With the advent of the Depression, Rice became concerned with the price of theater admission tickets, which were no longer affordable to a large segment of the public. This problem compounded another one: the unemployment of many theater workers, unemployment that threatened to become permanent as the Depression spread and deepened. Rice’s response to this crisis was to call for some sort of government sponsorship. His leadership here resulted in the formation of the Federal Theatre Project , the genesis of which was his letter to Harry Hopkins in 1935. The Federal Theatre priced tickets at a dollar or less, and sometimes gave them away. The effect was to build up a theater audience for the future and to provide employment for vast numbers of professional theater workers. Thus, Rice was in some measure responsible for keeping the American theater going during a critical period in its history.
Bibliography
Chametzky, Jules. “Elmer Rice, Liberation, and the Great Ethnic Question.” In From Hester Street to Hollywood: The Jewish-American Stage and Screen, edited by Sarah Blacker Cohen. Bloomington: Indiana University Press, 1984. Places Rice in the context of Jewish involvement in theater and film in the early twentieth century.
Durham, Frank.
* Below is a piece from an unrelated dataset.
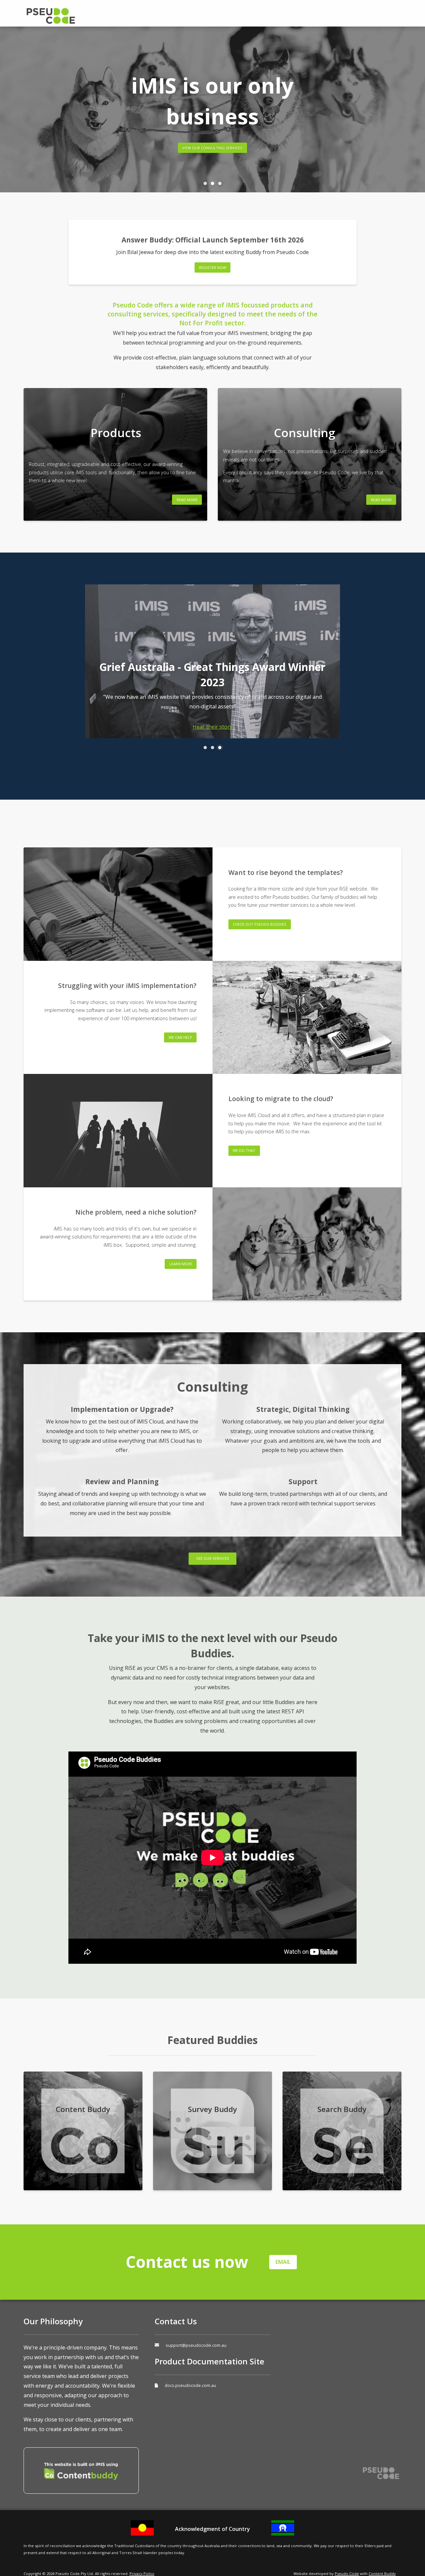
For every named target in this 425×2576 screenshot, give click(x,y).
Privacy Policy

Elmer Rice. New York: Twayne, 1970. Progresses chronologically with detailed analyses of Rice’s work. Durham writes of Rice’s ethical qualities and his ability to turn types into real characters with his “vivid, life-giving touch.” Offers detailed analyses of all Rice’s work, as well as nineteen pages of notes, bibliography, and index.
Hogan, Robert. The Independence of Elmer Rice. Carbondale: Southern Illinois University Press, 1965. Hogan offers a comparative analysis, discussing Rice’s connection to many writers of the nineteenth and twentieth centuries. Provides extensive analysis of major and lesser known works, as well as fourteen pages of notes, bibliography, and index.
Palmieri, Anthony F. R. Elmer Rice: A Playwright’s Vision of America. Rutherford, N.J.: Fairleigh Dickinson University Press, 1980. Focuses on Rice’s reformer’s impulse, which led at times to didactic or propagandistic writing. Palmieri details how Rice struggled against censorship and strove to make the theater an agent of social change, being one of the first to attack such evils as child labor and Nazism. Contains bibliography and index.
Vanden Heuvel, Michael. Elmer Rice: A Research and Production Sourcebook. Newport, Conn.: Greenwood Press, 1996. This study looks at the plays of Rice, paying particular attention to how they were staged and produced. Bibliography and indexes.